Items from a data source:
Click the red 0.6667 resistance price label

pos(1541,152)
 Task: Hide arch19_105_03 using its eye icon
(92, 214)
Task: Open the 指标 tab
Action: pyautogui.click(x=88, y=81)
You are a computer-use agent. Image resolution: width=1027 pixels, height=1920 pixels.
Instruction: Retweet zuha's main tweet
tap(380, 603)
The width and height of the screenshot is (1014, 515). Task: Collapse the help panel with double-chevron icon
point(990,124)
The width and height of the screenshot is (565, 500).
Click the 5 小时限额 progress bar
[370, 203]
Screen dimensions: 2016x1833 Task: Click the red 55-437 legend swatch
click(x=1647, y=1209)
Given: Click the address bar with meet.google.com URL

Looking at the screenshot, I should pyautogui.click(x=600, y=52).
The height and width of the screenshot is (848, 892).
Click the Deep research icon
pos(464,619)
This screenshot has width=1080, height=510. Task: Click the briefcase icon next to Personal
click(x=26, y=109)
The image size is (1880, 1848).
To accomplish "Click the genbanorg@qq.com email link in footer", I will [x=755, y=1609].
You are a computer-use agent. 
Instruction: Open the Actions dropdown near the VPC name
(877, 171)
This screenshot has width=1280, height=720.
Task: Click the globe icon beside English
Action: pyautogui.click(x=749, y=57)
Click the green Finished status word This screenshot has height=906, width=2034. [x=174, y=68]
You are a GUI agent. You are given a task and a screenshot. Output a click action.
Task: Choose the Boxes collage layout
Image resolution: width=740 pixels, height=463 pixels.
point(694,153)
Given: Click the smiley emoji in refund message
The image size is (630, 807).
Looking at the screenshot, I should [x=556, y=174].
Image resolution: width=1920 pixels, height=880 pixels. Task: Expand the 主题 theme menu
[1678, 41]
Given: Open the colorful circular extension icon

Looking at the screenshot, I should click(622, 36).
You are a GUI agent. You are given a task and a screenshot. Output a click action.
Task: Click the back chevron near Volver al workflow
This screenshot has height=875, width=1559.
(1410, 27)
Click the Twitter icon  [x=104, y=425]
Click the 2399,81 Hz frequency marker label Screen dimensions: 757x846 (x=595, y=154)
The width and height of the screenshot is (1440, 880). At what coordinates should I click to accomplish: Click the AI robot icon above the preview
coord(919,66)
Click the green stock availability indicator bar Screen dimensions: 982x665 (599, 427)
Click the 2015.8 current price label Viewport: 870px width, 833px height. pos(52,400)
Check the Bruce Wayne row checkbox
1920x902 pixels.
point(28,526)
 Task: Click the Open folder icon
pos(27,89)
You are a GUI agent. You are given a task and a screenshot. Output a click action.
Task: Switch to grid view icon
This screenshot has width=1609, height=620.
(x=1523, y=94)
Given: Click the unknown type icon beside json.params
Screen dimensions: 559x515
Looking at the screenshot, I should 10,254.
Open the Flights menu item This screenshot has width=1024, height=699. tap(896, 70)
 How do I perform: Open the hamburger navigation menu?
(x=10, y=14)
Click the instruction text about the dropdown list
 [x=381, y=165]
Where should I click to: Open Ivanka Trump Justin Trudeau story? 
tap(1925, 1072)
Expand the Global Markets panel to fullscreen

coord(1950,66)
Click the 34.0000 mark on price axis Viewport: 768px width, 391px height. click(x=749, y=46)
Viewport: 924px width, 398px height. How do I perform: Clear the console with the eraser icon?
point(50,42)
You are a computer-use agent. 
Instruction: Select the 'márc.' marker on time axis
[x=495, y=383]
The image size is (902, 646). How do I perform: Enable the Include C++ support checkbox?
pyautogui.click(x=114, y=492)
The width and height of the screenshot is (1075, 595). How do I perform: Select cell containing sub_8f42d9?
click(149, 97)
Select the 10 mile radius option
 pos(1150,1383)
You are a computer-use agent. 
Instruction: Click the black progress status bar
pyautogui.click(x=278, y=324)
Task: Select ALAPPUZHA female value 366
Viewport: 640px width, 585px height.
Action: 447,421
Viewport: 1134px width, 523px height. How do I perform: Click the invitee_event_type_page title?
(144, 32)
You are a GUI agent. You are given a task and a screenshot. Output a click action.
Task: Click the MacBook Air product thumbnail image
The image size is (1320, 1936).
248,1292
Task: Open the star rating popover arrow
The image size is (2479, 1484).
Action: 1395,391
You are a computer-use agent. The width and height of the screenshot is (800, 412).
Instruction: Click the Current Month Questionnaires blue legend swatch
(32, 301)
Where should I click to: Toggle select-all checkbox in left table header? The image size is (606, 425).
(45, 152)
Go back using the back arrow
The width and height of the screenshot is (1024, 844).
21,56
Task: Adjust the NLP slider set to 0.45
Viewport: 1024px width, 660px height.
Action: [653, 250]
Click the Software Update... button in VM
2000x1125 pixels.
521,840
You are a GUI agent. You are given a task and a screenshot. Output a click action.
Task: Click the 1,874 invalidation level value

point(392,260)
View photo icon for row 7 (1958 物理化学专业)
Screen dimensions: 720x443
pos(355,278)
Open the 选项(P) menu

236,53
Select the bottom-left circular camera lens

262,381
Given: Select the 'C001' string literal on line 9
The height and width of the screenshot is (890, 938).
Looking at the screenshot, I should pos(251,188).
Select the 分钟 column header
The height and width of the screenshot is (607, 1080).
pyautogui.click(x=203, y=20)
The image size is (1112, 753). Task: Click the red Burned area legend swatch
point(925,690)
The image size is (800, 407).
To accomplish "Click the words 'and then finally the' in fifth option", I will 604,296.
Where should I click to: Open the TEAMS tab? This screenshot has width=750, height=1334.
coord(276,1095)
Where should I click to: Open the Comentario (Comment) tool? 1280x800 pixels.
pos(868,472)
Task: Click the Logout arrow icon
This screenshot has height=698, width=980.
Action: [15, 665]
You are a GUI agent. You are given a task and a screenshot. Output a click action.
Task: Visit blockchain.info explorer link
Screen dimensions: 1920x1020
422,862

Aim: Please reproduce every line of the listing above, word for word and unchanged.

Correct result:
Click the red 0.6667 resistance price label

pos(1541,152)
 Task: Hide arch19_105_03 using its eye icon
(92, 214)
Task: Open the 指标 tab
Action: pyautogui.click(x=88, y=81)
You are a computer-use agent. Image resolution: width=1027 pixels, height=1920 pixels.
Instruction: Retweet zuha's main tweet
tap(380, 603)
The width and height of the screenshot is (1014, 515). Task: Collapse the help panel with double-chevron icon
point(990,124)
The width and height of the screenshot is (565, 500).
Click the 5 小时限额 progress bar
[370, 203]
Screen dimensions: 2016x1833 Task: Click the red 55-437 legend swatch
click(x=1647, y=1209)
Given: Click the address bar with meet.google.com URL

Looking at the screenshot, I should pyautogui.click(x=600, y=52).
The height and width of the screenshot is (848, 892).
Click the Deep research icon
pos(464,619)
This screenshot has width=1080, height=510. Task: Click the briefcase icon next to Personal
click(x=26, y=109)
The image size is (1880, 1848).
To accomplish "Click the genbanorg@qq.com email link in footer", I will [x=755, y=1609].
You are a computer-use agent. 
Instruction: Open the Actions dropdown near the VPC name
(877, 171)
This screenshot has width=1280, height=720.
Task: Click the globe icon beside English
Action: pyautogui.click(x=749, y=57)
Click the green Finished status word This screenshot has height=906, width=2034. [x=174, y=68]
You are a GUI agent. You are given a task and a screenshot. Output a click action.
Task: Choose the Boxes collage layout
Image resolution: width=740 pixels, height=463 pixels.
point(694,153)
Given: Click the smiley emoji in refund message
The image size is (630, 807).
Looking at the screenshot, I should [x=556, y=174].
Image resolution: width=1920 pixels, height=880 pixels. Task: Expand the 主题 theme menu
[1678, 41]
Given: Open the colorful circular extension icon

Looking at the screenshot, I should click(622, 36).
You are a GUI agent. You are given a task and a screenshot. Output a click action.
Task: Click the back chevron near Volver al workflow
This screenshot has height=875, width=1559.
(1410, 27)
Click the Twitter icon  [x=104, y=425]
Click the 2399,81 Hz frequency marker label Screen dimensions: 757x846 (x=595, y=154)
The width and height of the screenshot is (1440, 880). At what coordinates should I click to accomplish: Click the AI robot icon above the preview
coord(919,66)
Click the green stock availability indicator bar Screen dimensions: 982x665 (599, 427)
Click the 2015.8 current price label Viewport: 870px width, 833px height. pos(52,400)
Check the Bruce Wayne row checkbox
1920x902 pixels.
point(28,526)
 Task: Click the Open folder icon
pos(27,89)
You are a GUI agent. You are given a task and a screenshot. Output a click action.
Task: Switch to grid view icon
This screenshot has width=1609, height=620.
(x=1523, y=94)
Given: Click the unknown type icon beside json.params
Screen dimensions: 559x515
Looking at the screenshot, I should 10,254.
Open the Flights menu item This screenshot has width=1024, height=699. tap(896, 70)
 How do I perform: Open the hamburger navigation menu?
(x=10, y=14)
Click the instruction text about the dropdown list
 [x=381, y=165]
Where should I click to: Open Ivanka Trump Justin Trudeau story? 
tap(1925, 1072)
Expand the Global Markets panel to fullscreen

coord(1950,66)
Click the 34.0000 mark on price axis Viewport: 768px width, 391px height. click(x=749, y=46)
Viewport: 924px width, 398px height. How do I perform: Clear the console with the eraser icon?
point(50,42)
You are a computer-use agent. 
Instruction: Select the 'márc.' marker on time axis
[x=495, y=383]
The image size is (902, 646). How do I perform: Enable the Include C++ support checkbox?
pyautogui.click(x=114, y=492)
The width and height of the screenshot is (1075, 595). How do I perform: Select cell containing sub_8f42d9?
click(149, 97)
Select the 10 mile radius option
 pos(1150,1383)
You are a computer-use agent. 
Instruction: Click the black progress status bar
pyautogui.click(x=278, y=324)
Task: Select ALAPPUZHA female value 366
Viewport: 640px width, 585px height.
Action: 447,421
Viewport: 1134px width, 523px height. How do I perform: Click the invitee_event_type_page title?
(144, 32)
You are a GUI agent. You are given a task and a screenshot. Output a click action.
Task: Click the MacBook Air product thumbnail image
The image size is (1320, 1936).
248,1292
Task: Open the star rating popover arrow
The image size is (2479, 1484).
Action: 1395,391
You are a computer-use agent. The width and height of the screenshot is (800, 412).
Instruction: Click the Current Month Questionnaires blue legend swatch
(32, 301)
Where should I click to: Toggle select-all checkbox in left table header? The image size is (606, 425).
(45, 152)
Go back using the back arrow
The width and height of the screenshot is (1024, 844).
21,56
Task: Adjust the NLP slider set to 0.45
Viewport: 1024px width, 660px height.
Action: [653, 250]
Click the Software Update... button in VM
2000x1125 pixels.
521,840
You are a GUI agent. You are given a task and a screenshot. Output a click action.
Task: Click the 1,874 invalidation level value

point(392,260)
View photo icon for row 7 (1958 物理化学专业)
Screen dimensions: 720x443
pos(355,278)
Open the 选项(P) menu

236,53
Select the bottom-left circular camera lens

262,381
Given: Select the 'C001' string literal on line 9
The height and width of the screenshot is (890, 938).
Looking at the screenshot, I should pos(251,188).
Select the 分钟 column header
The height and width of the screenshot is (607, 1080).
pyautogui.click(x=203, y=20)
The image size is (1112, 753). Task: Click the red Burned area legend swatch
point(925,690)
The image size is (800, 407).
To accomplish "Click the words 'and then finally the' in fifth option", I will 604,296.
Where should I click to: Open the TEAMS tab? This screenshot has width=750, height=1334.
coord(276,1095)
Where should I click to: Open the Comentario (Comment) tool? 1280x800 pixels.
pos(868,472)
Task: Click the Logout arrow icon
This screenshot has height=698, width=980.
Action: [15, 665]
You are a GUI agent. You are given a task and a screenshot. Output a click action.
Task: Visit blockchain.info explorer link
Screen dimensions: 1920x1020
422,862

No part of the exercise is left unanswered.